# start of Information provided

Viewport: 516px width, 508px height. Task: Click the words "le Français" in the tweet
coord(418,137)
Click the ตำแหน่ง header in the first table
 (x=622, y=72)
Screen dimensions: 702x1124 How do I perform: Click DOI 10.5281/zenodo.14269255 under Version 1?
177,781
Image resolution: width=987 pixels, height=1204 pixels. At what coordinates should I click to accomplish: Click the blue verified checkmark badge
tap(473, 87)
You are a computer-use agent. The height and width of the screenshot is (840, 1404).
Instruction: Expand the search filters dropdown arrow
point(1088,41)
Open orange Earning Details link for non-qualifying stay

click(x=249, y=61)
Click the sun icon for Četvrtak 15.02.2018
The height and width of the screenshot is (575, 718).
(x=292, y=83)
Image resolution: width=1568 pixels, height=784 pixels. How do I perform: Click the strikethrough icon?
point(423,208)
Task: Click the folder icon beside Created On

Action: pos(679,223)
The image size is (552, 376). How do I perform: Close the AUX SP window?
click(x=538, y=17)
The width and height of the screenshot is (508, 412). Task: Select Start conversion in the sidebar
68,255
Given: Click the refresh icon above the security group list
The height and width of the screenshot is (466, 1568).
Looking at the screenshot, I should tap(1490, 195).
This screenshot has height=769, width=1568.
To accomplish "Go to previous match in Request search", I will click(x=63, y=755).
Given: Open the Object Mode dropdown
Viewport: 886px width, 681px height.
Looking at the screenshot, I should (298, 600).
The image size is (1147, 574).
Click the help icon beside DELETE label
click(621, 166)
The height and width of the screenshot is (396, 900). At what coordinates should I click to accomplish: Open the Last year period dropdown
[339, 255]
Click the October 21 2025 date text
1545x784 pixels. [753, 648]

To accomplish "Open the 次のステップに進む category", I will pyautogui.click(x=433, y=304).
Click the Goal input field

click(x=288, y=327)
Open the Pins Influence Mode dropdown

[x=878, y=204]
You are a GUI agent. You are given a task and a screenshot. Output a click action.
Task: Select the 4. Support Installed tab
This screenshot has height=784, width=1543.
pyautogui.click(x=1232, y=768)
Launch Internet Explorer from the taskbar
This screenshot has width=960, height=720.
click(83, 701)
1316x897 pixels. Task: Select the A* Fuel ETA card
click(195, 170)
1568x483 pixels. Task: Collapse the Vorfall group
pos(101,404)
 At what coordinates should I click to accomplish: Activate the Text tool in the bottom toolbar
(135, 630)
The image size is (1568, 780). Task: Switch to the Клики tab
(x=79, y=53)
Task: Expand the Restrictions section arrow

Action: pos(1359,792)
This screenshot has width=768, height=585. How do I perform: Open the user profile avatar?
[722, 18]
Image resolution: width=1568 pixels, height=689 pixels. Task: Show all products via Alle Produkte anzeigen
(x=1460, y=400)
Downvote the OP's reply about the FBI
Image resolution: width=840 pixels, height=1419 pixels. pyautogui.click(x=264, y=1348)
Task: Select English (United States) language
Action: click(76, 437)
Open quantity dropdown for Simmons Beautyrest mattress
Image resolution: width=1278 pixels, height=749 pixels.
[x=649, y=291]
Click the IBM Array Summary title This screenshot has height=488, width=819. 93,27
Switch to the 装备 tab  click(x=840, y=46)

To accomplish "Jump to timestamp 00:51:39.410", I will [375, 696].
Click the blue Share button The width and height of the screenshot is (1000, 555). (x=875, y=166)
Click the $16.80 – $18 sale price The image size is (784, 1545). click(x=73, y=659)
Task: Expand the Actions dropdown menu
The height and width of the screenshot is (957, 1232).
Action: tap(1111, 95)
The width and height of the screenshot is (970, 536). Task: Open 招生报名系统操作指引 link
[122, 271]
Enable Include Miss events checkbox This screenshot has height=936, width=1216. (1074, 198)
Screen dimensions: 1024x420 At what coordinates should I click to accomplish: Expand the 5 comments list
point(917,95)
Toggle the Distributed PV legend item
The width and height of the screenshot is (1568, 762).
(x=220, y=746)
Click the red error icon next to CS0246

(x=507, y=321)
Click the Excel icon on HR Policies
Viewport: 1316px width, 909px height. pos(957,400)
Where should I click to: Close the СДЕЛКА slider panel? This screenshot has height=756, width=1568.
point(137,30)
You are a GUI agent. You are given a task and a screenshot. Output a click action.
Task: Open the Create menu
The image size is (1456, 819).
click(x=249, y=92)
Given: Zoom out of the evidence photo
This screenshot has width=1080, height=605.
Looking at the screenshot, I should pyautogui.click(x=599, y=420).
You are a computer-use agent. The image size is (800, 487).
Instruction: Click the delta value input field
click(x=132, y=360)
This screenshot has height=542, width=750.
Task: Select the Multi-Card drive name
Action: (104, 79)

# end of Information provided

* _Objective_
Update the entries from the beginning through the line containing "point(423,208)" by replacing "icon" with "button". Leave everything else unchanged, and return only those lines.

* _Exercise solution_
Viewport: 516px width, 508px height. Task: Click the words "le Français" in the tweet
coord(418,137)
Click the ตำแหน่ง header in the first table
 (x=622, y=72)
Screen dimensions: 702x1124 How do I perform: Click DOI 10.5281/zenodo.14269255 under Version 1?
177,781
Image resolution: width=987 pixels, height=1204 pixels. At what coordinates should I click to accomplish: Click the blue verified checkmark badge
tap(473, 87)
You are a computer-use agent. The height and width of the screenshot is (840, 1404).
Instruction: Expand the search filters dropdown arrow
point(1088,41)
Open orange Earning Details link for non-qualifying stay

click(x=249, y=61)
Click the sun button for Četvrtak 15.02.2018
The height and width of the screenshot is (575, 718).
(x=292, y=83)
Image resolution: width=1568 pixels, height=784 pixels. How do I perform: Click the strikethrough button?
point(423,208)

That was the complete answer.